Todays Technology section of the Guardian has an article describing research that quantifies the negative impact of e-mail on our working life.
Researchers have found that:
- People respond incredibly quickly to e-mail alerts: Dr Thomas Jackson of Loughborough University found that 70% of alerts got a reaction within six seconds. That's faster than picking the phone up after three rings. (Jackson wrote up his research in this pdf)
- The interruptions caused by e-mail take significant time to recover form: Jackson found that it takes an average of 64 seconds to recover your train of thought after interruption by email.
- People check their e-mail more often than they think: In a survey of office workers the majoriy told Karen Renaud that they checked their e-mail once an hour. When she monitored their PCs she found that most of them checked it every five minutes.
- Checking e-mail is compulsive: Tom Stafford of the University of Sheffield believes that the compulsion to check e-mail has the same root cause as the compulsion to play slot machines. The best way to ingrain a really strong habit into someone is to reward them for it occasionally and unpredictably. The slot machine player often gets nothing, but sometimes hits the jackpot. The e-mail checker often gets nothing interesting but sometimes gets rewarded with an invitation, some news or gossip, or some humour.
I attended a useful training course on e-mail management by my colleague Ian Wooler. Four of the nuggets I picked up from it were:
- Don't send an e-mail to a colleague that you can see: This is a rule I have stuck to and has benefited me (it takes longer to compose an e-mail than to go and chat to them, and because you can see them you can pick a moment when they are not busy).
- Turn your automatic e-mail alerts off: this breaks the pavlovian reaction between being told you have an e-mail and going in and checking it.
- Identify set times in the day when you will check your e-mail: I try to check mine at 10am, 2pm and 4pm. I am more productive when if I don't start the day by checking e-mail.
- Don't put your out-of-office alert on if you are only out of the office for one day: Out of office alerts increase my vulnerability to spam (by advertising that the e-mail account is live) and is unhelpful to most or all of the people that are likely to be e-mailing me on any particular day
From a records management point of view the biggest problem with e-mail is that an important communication sits only in the in-box of the recipient and the sent items of the sender. This means that:
- It is not accessible to others, even to close colleagues
- it is not related to the other information, documents and correspondence about the same piece of work.
The challenge that I would like organisations and vendors to address is this:
- How do we enable colleagues to generate, send and store an important communication about a project within the same application that holds the rest of the documents, communications and information relating to that project?
The closest I have seen to this situation is in SharePoint team sites, where a team site can have an e-mail account, and where mail can be sent from the team site, or to the team site. Anyone with access permissions to the team site can view all the e-mails sent from or to the site.

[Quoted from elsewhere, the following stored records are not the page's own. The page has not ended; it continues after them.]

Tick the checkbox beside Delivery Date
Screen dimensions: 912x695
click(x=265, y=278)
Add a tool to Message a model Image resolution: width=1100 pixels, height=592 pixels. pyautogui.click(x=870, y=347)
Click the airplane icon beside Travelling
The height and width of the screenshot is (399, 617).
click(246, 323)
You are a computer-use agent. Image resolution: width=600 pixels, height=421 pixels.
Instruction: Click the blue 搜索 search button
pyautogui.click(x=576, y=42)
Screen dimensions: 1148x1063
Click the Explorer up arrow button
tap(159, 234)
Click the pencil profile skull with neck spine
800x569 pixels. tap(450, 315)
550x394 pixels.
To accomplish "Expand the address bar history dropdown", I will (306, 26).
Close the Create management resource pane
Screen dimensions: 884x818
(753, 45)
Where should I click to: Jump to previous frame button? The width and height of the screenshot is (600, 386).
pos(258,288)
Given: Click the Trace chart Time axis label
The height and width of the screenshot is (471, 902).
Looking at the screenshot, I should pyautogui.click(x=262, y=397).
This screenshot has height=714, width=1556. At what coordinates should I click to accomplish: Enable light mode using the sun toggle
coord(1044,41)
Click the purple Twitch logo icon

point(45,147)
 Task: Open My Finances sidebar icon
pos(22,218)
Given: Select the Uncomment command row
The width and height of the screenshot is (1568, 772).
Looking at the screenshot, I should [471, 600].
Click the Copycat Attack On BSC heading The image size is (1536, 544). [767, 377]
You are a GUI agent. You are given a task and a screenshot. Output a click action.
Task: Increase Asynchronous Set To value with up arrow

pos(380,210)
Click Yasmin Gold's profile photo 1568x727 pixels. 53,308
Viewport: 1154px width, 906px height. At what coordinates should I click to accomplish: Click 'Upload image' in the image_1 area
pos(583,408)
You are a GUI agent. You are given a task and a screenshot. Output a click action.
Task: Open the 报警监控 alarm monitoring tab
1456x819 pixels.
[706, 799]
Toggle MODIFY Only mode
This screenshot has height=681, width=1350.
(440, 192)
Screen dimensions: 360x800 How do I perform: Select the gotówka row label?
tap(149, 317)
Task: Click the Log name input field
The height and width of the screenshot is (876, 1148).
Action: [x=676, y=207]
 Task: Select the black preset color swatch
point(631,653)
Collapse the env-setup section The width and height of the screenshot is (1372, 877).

I would like my e-mail to be nothing more or less than an alerting mechanism. I want my e-mail to alert me when a colleague has posted a question about a particular project in our team site, when my sister posts a message for me on Facebook or Last FM, when someone in America posts a comment in response to one of my blogposts.
The alerts enable me to go off to the appropriate application, make whatever responses I choose, and all the content stays in the appropriate application, in context, and accessible as appropriate to other colleagues/friends/readers.